Data for this exercise
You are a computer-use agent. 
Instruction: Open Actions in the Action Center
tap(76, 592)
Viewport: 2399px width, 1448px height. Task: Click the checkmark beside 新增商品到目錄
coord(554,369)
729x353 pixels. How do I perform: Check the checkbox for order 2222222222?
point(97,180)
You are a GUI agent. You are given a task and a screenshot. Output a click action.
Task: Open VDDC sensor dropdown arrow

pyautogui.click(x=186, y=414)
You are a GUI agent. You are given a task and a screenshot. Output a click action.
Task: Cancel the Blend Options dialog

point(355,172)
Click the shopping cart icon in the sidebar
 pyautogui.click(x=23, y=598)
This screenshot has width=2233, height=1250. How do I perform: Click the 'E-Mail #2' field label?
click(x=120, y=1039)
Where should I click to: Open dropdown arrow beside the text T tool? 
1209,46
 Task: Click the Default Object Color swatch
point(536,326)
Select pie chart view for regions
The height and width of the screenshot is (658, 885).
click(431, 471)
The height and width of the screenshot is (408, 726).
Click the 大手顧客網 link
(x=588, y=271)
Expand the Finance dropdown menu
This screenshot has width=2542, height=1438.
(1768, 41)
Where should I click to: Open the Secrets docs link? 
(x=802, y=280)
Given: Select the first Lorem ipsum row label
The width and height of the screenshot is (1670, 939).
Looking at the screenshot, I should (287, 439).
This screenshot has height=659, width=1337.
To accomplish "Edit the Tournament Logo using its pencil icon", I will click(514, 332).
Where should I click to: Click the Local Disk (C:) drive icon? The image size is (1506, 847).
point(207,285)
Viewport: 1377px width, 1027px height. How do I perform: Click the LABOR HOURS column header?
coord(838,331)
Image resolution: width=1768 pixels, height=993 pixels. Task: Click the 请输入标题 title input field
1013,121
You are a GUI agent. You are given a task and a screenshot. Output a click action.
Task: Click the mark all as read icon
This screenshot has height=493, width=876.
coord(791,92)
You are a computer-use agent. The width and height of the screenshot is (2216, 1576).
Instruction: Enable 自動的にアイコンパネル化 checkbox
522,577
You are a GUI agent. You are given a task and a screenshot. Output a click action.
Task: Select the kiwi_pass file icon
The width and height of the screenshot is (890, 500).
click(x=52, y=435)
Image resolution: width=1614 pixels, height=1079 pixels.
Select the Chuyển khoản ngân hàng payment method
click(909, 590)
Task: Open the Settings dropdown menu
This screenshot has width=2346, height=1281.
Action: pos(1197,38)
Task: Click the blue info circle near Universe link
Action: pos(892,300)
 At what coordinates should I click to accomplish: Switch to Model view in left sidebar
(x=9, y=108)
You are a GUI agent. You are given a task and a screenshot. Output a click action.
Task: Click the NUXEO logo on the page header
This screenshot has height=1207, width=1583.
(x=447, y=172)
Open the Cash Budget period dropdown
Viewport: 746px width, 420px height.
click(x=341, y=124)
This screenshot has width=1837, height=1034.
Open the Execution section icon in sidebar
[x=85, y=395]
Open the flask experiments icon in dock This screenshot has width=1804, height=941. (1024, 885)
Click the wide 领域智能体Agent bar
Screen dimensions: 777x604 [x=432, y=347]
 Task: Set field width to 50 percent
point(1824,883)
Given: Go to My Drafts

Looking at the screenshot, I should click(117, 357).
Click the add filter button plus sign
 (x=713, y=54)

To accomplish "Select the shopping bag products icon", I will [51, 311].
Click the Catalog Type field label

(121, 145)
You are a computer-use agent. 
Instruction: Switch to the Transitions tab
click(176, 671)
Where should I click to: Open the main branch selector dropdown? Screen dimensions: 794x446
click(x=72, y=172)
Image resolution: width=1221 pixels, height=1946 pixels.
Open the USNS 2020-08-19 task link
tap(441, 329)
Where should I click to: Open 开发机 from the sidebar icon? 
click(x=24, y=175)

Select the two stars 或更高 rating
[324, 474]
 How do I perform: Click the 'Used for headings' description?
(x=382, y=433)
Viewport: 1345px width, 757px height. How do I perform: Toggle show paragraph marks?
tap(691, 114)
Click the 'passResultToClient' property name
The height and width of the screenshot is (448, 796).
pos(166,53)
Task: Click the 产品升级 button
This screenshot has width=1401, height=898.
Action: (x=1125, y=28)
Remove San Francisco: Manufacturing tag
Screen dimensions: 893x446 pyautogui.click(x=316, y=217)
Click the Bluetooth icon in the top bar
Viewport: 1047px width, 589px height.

Brief
Reproduce every line above, keeping each word exactly as it appears.

Reply
You are a computer-use agent. 
Instruction: Open Actions in the Action Center
tap(76, 592)
Viewport: 2399px width, 1448px height. Task: Click the checkmark beside 新增商品到目錄
coord(554,369)
729x353 pixels. How do I perform: Check the checkbox for order 2222222222?
point(97,180)
You are a GUI agent. You are given a task and a screenshot. Output a click action.
Task: Open VDDC sensor dropdown arrow

pyautogui.click(x=186, y=414)
You are a GUI agent. You are given a task and a screenshot. Output a click action.
Task: Cancel the Blend Options dialog

point(355,172)
Click the shopping cart icon in the sidebar
 pyautogui.click(x=23, y=598)
This screenshot has width=2233, height=1250. How do I perform: Click the 'E-Mail #2' field label?
click(x=120, y=1039)
Where should I click to: Open dropdown arrow beside the text T tool? 
1209,46
 Task: Click the Default Object Color swatch
point(536,326)
Select pie chart view for regions
The height and width of the screenshot is (658, 885).
click(431, 471)
The height and width of the screenshot is (408, 726).
Click the 大手顧客網 link
(x=588, y=271)
Expand the Finance dropdown menu
This screenshot has width=2542, height=1438.
(1768, 41)
Where should I click to: Open the Secrets docs link? 
(x=802, y=280)
Given: Select the first Lorem ipsum row label
The width and height of the screenshot is (1670, 939).
Looking at the screenshot, I should (287, 439).
This screenshot has height=659, width=1337.
To accomplish "Edit the Tournament Logo using its pencil icon", I will click(514, 332).
Where should I click to: Click the Local Disk (C:) drive icon? The image size is (1506, 847).
point(207,285)
Viewport: 1377px width, 1027px height. How do I perform: Click the LABOR HOURS column header?
coord(838,331)
Image resolution: width=1768 pixels, height=993 pixels. Task: Click the 请输入标题 title input field
1013,121
You are a GUI agent. You are given a task and a screenshot. Output a click action.
Task: Click the mark all as read icon
This screenshot has height=493, width=876.
coord(791,92)
You are a computer-use agent. The width and height of the screenshot is (2216, 1576).
Instruction: Enable 自動的にアイコンパネル化 checkbox
522,577
You are a GUI agent. You are given a task and a screenshot. Output a click action.
Task: Select the kiwi_pass file icon
The width and height of the screenshot is (890, 500).
click(x=52, y=435)
Image resolution: width=1614 pixels, height=1079 pixels.
Select the Chuyển khoản ngân hàng payment method
click(909, 590)
Task: Open the Settings dropdown menu
This screenshot has width=2346, height=1281.
Action: pos(1197,38)
Task: Click the blue info circle near Universe link
Action: pos(892,300)
 At what coordinates should I click to accomplish: Switch to Model view in left sidebar
(x=9, y=108)
You are a GUI agent. You are given a task and a screenshot. Output a click action.
Task: Click the NUXEO logo on the page header
This screenshot has height=1207, width=1583.
(x=447, y=172)
Open the Cash Budget period dropdown
Viewport: 746px width, 420px height.
click(x=341, y=124)
This screenshot has width=1837, height=1034.
Open the Execution section icon in sidebar
[x=85, y=395]
Open the flask experiments icon in dock This screenshot has width=1804, height=941. (1024, 885)
Click the wide 领域智能体Agent bar
Screen dimensions: 777x604 [x=432, y=347]
 Task: Set field width to 50 percent
point(1824,883)
Given: Go to My Drafts

Looking at the screenshot, I should click(117, 357).
Click the add filter button plus sign
 (x=713, y=54)

To accomplish "Select the shopping bag products icon", I will [51, 311].
Click the Catalog Type field label

(121, 145)
You are a computer-use agent. 
Instruction: Switch to the Transitions tab
click(176, 671)
Where should I click to: Open the main branch selector dropdown? Screen dimensions: 794x446
click(x=72, y=172)
Image resolution: width=1221 pixels, height=1946 pixels.
Open the USNS 2020-08-19 task link
tap(441, 329)
Where should I click to: Open 开发机 from the sidebar icon? 
click(x=24, y=175)

Select the two stars 或更高 rating
[324, 474]
 How do I perform: Click the 'Used for headings' description?
(x=382, y=433)
Viewport: 1345px width, 757px height. How do I perform: Toggle show paragraph marks?
tap(691, 114)
Click the 'passResultToClient' property name
The height and width of the screenshot is (448, 796).
pos(166,53)
Task: Click the 产品升级 button
This screenshot has width=1401, height=898.
Action: (x=1125, y=28)
Remove San Francisco: Manufacturing tag
Screen dimensions: 893x446 pyautogui.click(x=316, y=217)
Click the Bluetooth icon in the top bar
Viewport: 1047px width, 589px height.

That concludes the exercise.